Bafouant le mandat accordé par la loi aux confessions religieuses et en l’absence de consensus en leur sein, le président Tshisekedi a imposé Denis Kadima, à la tête de la CENI (Commission Electorale Nationale Indépendante) pour les élections présidentielles de 2023. Nous avons rencontré la délégation des évêques avec leur nouveau partenaire dans l’accompagnement du processus électoral, l’Eglise (protestante) du Christ au Congo.

Pourquoi les confessions religieuses n’ont-elles pu s’accorder sur le choix du président ?
"Nous voulions un consensus, qui nous engage tous", explique Eric Nsenga, porte-parole de l’Eglise du Christ au Congo (ECC).
Or, le candidat Denis Kadima, expert électoral reconnu mais certainement pas indépendant puisque proche de Tshisekedi, adhérait au kimbanguisme, prônant la soumission totale au chef de l’Etat.
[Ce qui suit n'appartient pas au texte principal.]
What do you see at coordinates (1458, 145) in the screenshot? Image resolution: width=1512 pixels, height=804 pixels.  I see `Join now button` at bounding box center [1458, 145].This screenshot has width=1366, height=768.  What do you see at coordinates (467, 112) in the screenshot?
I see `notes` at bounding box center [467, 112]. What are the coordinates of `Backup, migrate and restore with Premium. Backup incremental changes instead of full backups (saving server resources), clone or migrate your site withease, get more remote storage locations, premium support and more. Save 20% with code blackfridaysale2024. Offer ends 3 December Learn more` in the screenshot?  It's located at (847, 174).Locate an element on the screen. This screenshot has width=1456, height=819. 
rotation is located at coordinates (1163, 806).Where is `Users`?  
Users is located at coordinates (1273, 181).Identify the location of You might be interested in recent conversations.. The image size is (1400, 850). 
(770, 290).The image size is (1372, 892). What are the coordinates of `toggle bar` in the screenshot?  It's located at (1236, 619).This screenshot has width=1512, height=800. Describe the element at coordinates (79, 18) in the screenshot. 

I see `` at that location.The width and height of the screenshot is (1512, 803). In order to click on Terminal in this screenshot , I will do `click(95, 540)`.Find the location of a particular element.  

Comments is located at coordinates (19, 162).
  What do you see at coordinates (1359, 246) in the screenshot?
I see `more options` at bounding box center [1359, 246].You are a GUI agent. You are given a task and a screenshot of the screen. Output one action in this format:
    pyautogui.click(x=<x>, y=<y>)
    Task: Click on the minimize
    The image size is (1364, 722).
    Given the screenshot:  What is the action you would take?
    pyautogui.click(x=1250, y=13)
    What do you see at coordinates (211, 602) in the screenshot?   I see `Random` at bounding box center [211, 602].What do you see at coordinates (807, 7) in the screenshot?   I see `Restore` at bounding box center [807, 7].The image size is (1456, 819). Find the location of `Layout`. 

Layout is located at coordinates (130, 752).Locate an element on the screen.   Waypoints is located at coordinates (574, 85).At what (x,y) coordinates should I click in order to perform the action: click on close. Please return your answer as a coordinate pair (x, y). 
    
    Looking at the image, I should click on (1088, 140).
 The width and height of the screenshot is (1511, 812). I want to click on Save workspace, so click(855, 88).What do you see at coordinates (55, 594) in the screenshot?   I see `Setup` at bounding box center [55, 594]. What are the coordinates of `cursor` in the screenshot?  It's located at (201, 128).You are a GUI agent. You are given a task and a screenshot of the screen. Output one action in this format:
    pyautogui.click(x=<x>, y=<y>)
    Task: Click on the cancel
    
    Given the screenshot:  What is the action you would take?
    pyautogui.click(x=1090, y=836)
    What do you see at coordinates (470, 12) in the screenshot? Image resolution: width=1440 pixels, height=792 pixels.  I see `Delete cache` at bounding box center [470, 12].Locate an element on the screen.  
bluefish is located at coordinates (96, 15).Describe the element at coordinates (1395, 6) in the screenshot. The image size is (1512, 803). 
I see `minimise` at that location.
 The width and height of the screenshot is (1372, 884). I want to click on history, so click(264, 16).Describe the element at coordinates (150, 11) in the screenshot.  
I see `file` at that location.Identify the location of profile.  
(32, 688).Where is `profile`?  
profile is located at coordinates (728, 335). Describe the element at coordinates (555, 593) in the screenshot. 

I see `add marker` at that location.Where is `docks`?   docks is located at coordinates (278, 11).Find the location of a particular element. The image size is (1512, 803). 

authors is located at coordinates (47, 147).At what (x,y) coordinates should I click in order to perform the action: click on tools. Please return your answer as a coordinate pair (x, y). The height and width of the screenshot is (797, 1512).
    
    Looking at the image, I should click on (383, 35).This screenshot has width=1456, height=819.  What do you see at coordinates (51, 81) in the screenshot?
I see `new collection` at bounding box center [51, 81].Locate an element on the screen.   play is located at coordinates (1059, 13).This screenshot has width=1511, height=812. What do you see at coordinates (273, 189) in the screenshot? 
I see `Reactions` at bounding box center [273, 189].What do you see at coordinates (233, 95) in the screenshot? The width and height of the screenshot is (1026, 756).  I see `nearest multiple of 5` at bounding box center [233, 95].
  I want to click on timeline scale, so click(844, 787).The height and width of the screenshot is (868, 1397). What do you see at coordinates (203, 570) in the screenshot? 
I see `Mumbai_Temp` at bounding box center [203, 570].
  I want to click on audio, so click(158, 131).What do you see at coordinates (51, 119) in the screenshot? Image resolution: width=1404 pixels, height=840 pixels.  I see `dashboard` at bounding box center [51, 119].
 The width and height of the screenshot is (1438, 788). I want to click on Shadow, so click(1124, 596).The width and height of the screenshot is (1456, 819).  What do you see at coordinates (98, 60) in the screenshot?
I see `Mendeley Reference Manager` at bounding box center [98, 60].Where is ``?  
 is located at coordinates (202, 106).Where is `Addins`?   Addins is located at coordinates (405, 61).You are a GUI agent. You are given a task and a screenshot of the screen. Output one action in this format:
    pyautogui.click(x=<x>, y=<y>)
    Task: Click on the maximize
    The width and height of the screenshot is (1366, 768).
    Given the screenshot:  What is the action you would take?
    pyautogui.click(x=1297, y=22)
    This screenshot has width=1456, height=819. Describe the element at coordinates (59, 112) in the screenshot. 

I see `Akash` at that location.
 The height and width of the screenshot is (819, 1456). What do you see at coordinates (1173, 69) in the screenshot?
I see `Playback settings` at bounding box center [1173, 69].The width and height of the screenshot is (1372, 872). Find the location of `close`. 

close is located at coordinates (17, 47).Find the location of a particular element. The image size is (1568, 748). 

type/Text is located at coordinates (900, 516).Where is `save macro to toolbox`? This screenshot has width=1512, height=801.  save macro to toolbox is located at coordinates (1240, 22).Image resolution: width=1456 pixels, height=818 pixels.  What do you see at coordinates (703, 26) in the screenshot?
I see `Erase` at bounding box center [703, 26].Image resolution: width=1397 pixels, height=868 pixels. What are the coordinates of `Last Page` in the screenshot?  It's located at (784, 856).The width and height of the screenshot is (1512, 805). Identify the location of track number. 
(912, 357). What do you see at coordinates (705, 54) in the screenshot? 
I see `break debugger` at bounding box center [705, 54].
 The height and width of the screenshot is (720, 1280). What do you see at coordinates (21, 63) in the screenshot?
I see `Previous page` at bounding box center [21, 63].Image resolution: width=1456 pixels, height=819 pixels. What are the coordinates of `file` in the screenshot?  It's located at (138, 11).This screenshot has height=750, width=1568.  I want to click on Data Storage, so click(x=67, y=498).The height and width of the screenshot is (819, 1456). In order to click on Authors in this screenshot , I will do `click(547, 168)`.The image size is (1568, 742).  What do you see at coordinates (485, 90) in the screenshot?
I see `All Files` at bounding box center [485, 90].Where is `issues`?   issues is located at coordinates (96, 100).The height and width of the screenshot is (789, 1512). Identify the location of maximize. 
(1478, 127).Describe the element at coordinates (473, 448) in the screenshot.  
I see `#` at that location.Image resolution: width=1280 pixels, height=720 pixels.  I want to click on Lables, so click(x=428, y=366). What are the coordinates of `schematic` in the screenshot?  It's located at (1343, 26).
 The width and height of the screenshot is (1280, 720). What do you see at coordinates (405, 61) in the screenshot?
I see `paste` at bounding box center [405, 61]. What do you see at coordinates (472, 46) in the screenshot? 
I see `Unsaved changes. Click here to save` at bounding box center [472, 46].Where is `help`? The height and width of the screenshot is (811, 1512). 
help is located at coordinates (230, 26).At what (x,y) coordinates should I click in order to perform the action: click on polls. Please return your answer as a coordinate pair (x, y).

Ce qui était incompatible avec les valeurs requises de vérité et d’honnêteté ! Une jeep a alors été proposée au responsable protestant, 100.000 $ à un autre. Entre le 23 et le 27 juillet, les représentants des six confessions religieuses minoritaires ont été invitées à loger au prestigieux hôtel fleuve Congo, sanctuaire du pouvoir où ils ont été mis sous pression pour laisser passer Kadima. Mgr Utembi, président de la Cenco, précise : ce sont ces six confessions religieuses elles-mêmes qui en ont informé leurs homologues catholiques et protestants avant de se rétracter sous la menace.
Placé devant le fait accompli, comment réagit le nouveau tandem catholique (Cenco) - protestant (ECC) ?
La population nous soutient. Nous allons faire notre travail d’observateurs électoraux jusqu’au bout du processus, répond le Père Clément Makiobo, secrétaire exécutif de la Commission Justice et Paix.
Quant à retirer aux confessions religieuses leurs prérogatives, "nous n’allons pas nous accrocher, tout le monde est conscient de la nécessité de ne plus faire de la CENI l’antichambre du pouvoir. Il faut dépolitiser la CENI !", insiste le prêtre.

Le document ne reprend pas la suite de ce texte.